GIVEN TASK – Copy out the lines of the listing between the line holding "Task: Choose 加入到自选股 from context menu" and the line holding "point(221,256)", both of those lines included, reproducing them exactly as they appear.

┌─ DATASET RECORDS

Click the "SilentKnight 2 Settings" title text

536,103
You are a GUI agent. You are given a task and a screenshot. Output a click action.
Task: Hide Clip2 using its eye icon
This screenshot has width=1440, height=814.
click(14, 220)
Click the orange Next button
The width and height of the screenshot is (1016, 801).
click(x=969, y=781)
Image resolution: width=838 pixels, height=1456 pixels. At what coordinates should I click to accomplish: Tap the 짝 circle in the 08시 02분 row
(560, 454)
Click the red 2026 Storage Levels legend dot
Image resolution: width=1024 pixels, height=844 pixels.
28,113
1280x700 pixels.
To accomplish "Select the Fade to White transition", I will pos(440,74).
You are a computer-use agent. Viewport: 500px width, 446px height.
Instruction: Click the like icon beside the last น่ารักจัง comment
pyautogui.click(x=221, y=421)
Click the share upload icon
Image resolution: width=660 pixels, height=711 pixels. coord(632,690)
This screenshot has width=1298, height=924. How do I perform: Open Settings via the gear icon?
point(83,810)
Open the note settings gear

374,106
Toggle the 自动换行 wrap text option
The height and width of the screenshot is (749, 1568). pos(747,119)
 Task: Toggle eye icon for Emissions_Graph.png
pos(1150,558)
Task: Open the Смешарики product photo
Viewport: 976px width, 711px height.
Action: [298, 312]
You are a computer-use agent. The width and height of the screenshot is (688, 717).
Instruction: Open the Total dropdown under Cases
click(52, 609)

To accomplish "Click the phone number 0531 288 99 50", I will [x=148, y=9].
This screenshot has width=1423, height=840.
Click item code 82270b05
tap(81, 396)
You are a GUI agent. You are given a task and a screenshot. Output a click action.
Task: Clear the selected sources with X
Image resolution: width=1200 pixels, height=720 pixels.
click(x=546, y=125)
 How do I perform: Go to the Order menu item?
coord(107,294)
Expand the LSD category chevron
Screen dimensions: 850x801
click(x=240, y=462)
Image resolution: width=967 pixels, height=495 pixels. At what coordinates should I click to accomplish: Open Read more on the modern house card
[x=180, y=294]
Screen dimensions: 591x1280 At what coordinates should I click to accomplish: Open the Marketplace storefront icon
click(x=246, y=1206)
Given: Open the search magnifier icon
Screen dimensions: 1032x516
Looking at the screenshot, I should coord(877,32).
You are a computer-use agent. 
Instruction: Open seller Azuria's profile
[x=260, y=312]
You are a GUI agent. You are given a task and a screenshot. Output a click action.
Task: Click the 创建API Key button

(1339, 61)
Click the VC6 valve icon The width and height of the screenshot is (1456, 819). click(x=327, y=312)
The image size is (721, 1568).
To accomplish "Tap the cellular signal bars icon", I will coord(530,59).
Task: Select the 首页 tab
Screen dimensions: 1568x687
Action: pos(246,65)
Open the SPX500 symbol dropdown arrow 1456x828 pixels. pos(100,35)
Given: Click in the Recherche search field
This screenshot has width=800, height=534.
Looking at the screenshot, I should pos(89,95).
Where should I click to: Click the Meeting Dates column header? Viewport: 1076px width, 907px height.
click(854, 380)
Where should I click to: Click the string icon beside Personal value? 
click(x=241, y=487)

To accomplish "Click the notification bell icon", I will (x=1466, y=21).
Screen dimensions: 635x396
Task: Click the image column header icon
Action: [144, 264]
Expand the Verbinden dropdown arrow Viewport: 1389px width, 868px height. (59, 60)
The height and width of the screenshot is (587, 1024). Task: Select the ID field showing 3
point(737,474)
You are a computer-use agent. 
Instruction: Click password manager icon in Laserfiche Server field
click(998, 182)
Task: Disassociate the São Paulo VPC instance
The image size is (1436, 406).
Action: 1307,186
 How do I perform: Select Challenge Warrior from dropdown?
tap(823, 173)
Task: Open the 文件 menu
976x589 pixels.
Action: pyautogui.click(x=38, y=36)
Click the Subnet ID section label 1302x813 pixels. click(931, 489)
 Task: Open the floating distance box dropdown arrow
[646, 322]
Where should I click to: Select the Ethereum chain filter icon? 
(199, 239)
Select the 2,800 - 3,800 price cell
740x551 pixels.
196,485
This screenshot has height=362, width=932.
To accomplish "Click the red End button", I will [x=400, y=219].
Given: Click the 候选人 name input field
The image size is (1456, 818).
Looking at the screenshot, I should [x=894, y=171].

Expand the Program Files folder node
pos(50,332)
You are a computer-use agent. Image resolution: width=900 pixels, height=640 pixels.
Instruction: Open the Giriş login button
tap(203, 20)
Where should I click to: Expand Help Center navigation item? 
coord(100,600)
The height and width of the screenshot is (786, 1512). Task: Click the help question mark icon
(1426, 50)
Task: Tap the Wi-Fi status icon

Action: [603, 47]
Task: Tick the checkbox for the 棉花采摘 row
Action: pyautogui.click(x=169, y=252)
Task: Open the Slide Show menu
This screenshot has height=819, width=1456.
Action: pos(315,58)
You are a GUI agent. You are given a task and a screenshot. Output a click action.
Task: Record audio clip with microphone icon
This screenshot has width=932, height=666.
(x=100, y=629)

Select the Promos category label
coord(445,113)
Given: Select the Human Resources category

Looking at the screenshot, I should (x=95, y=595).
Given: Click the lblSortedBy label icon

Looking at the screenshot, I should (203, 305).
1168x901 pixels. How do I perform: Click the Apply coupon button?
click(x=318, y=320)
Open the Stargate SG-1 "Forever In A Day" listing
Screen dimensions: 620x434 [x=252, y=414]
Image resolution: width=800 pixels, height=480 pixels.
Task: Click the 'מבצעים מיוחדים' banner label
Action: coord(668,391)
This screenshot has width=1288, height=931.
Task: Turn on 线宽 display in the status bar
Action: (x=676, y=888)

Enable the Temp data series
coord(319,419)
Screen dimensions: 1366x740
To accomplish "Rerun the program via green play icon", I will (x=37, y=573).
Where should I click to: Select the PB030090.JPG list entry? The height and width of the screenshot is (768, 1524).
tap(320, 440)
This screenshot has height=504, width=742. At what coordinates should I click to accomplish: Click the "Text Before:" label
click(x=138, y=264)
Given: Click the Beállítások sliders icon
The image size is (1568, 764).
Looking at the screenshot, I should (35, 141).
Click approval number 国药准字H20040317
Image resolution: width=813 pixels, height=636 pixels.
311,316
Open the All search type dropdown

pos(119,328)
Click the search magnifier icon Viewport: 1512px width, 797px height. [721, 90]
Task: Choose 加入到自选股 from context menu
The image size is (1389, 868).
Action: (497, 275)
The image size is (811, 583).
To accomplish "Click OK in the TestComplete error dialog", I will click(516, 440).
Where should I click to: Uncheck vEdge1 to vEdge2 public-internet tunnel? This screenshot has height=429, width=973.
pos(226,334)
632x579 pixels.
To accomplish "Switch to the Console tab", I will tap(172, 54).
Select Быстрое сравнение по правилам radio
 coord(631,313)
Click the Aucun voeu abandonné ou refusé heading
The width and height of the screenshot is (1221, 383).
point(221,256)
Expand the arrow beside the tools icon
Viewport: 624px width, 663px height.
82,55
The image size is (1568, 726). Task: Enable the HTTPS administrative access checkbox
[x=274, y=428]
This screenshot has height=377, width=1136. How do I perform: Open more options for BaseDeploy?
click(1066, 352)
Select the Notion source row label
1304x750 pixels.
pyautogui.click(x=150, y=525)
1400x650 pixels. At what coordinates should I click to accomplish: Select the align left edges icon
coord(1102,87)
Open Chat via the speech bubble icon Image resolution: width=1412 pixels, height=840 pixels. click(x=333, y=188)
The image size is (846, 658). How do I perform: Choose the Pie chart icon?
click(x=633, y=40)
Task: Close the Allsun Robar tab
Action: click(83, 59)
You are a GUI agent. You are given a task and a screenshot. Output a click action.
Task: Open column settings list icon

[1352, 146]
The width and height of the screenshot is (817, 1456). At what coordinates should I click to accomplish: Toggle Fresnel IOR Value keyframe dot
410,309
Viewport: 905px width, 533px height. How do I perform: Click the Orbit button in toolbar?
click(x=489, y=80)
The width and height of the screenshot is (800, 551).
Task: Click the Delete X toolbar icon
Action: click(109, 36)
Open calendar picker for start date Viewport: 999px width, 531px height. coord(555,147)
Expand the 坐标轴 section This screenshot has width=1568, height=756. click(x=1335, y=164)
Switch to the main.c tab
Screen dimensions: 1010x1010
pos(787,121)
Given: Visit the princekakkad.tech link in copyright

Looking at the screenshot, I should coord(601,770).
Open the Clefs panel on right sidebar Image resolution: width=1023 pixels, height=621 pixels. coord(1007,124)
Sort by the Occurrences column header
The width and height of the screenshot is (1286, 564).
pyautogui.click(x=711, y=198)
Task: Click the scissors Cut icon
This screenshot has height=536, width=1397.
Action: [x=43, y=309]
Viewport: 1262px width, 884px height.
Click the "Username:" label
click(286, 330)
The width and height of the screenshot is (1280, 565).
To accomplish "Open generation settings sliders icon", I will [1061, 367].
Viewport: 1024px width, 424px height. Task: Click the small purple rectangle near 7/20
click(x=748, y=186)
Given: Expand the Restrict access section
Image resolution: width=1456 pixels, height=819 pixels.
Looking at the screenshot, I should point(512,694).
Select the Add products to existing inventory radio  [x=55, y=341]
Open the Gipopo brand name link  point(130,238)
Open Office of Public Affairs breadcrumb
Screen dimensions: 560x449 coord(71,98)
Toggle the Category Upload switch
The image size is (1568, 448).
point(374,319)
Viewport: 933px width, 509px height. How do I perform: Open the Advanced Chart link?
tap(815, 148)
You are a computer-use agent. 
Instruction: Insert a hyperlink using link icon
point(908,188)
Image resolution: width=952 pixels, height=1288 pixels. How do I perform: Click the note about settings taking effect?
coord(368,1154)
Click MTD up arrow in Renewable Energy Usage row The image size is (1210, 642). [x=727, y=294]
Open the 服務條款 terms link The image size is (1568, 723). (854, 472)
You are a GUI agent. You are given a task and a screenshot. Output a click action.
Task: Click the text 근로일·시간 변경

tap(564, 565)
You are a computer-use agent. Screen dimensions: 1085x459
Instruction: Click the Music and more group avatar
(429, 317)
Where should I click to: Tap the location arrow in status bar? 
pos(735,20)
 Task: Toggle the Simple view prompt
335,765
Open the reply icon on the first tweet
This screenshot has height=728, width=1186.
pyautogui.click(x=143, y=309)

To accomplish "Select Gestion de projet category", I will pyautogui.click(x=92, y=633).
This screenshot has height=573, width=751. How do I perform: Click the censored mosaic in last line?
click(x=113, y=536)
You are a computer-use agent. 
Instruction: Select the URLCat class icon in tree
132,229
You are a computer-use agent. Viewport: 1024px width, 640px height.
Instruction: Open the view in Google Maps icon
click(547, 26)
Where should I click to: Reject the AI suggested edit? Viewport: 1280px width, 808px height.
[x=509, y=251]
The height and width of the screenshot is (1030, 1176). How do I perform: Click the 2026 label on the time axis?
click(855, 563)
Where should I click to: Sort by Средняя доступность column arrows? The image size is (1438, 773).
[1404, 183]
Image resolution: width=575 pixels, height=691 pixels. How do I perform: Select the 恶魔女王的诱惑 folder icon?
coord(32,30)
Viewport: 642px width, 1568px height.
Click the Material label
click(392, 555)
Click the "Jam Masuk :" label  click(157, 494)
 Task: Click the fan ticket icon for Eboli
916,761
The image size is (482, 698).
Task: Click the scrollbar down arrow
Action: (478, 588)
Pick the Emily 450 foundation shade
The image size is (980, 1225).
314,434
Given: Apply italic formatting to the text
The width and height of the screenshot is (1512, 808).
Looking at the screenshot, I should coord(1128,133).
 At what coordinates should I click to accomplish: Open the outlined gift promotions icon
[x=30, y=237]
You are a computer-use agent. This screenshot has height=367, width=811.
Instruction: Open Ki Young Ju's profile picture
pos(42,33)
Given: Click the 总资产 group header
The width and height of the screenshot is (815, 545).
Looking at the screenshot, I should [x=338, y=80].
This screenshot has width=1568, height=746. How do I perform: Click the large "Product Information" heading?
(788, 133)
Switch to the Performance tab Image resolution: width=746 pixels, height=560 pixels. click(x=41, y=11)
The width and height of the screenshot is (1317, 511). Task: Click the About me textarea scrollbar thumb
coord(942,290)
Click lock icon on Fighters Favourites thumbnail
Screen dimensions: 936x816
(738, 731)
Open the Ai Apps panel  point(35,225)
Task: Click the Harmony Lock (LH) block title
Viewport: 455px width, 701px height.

└─

IN RESPONSE –
Task: Choose 加入到自选股 from context menu
The image size is (1389, 868).
Action: (497, 275)
The image size is (811, 583).
To accomplish "Click OK in the TestComplete error dialog", I will click(516, 440).
Where should I click to: Uncheck vEdge1 to vEdge2 public-internet tunnel? This screenshot has height=429, width=973.
pos(226,334)
632x579 pixels.
To accomplish "Switch to the Console tab", I will tap(172, 54).
Select Быстрое сравнение по правилам radio
 coord(631,313)
Click the Aucun voeu abandonné ou refusé heading
The width and height of the screenshot is (1221, 383).
point(221,256)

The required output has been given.